In this context, my hasty reaction was:

Being placed in front of a case that clearly exposes our intellectual limitations can be useful to learn how to overcome them. It may tear apart a lot of wishful philosophising, but whether it will only produce ruins has to be up to us.

My comment was then picked up by both Schwitzgebel and Bakker, and both, from opposite directions, posed the question: if there is a positive case to be made, what would this be?

Good question! The following is my provisional answer, enriched with a crucial additional consideration, which is the point I really wish to make. So what’s the answer? In one word: Utilitarianism. But smart, informed, and self-aware utilitarianism, which happens to be Very Different from how utilitarianism is usually perceived. But I’m getting ahead of myself, so will now go back to the original discussion.

The main argument is: take an intelligence that is radically different from our own, it may think, perceive and feel in ways that we can’t event start comprehending, or it may have abilities that throw us off balance in practical ways. Hankins makes the example of robot-controlling software that can be replicated, backed up, restored and transferred at will. Only imaginations limits our ability to propose challenging situations: what happens when a single intelligence is spread across a multitude of agents that may cluster and subdivide at the flick of a switch? How can we even start figuring out what fundamental rights should be granted to such an entity? To me, the answer is straightforward in theory and very difficult is practice: we need to figure out the consequences of alternative strategies, and strive to evaluate, as objectively as possible, what outcome will produce the maximum benefits and minimise damage. This is standard utilitarian thinking, and I’m sure will make many people cringe, because it is well known that the utilitarian outlook quickly leads to difficult to endorse conclusions, such as the moral obligation of giving away most of our money and possibly a kidney and lung. Which leads to my main point: such utilitarian conclusions are short sighted, badly mistaken, and overall inexcusably stupid. Classic, vanilla utilitarianism is useless because it ignores how difficult it is to foresee the consequences of our decisions. In other words, the typical utilitarian “oughts” are wrong because:

They are based on wrong premises. We don’t know what makes humans tick, what really makes us thrive.
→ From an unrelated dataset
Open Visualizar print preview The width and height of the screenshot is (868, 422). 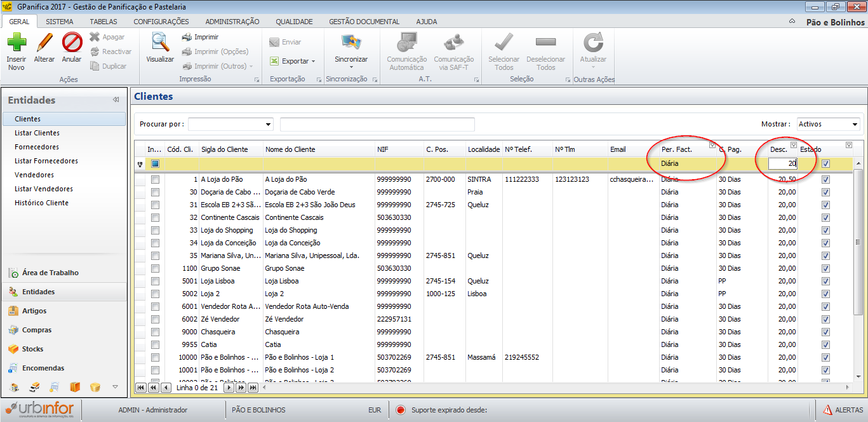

We don’t know what organisms suffer and rejoice in similar and/or comparable ways to humans. Without this knowledge, how can we expect to be able to evaluate what final result is better than the other?
We keep underestimating our ignorance and the consequent unpredictability of the future. My point above mentions some known unknowns, and I bet that there are at least as many unknown unknowns that have significant importance on general (not necessarily restricted to humans) welfare. How can we expect to make meaningful predictions in the face of such utter ignorance?
Precision: the world is complex, riddled with chaotic dynamics. Even if we knew about, and could measure, all the relevant variables (we don’t, and most likely never will), we will always have a predictability horizon, a point in the future where our ability to foresee what will happen is not better than chance. Predictions of (fully understood) chaotic behaviour depend on the precision of our measures of the current state, the more chaotic a system, the more precision becomes important.

Thus, we know from a start that it is impossible to take utilitarian decisions on solid grounds – perfect utilitarianism is an unattainable goal that we can only try to approach. Our optimal choice should be, by definition, the one that maximises benefits, but we know we can only predict benefits up to a certain point in the future. Furthermore, outside some very narrow scientific fields, we also know that our current knowledge is incomplete: we don’t know what variables have significant effects, we don’t know what effects are generated by the variables that we suspect are important and we have no idea of the different ways in which separate variables may interact.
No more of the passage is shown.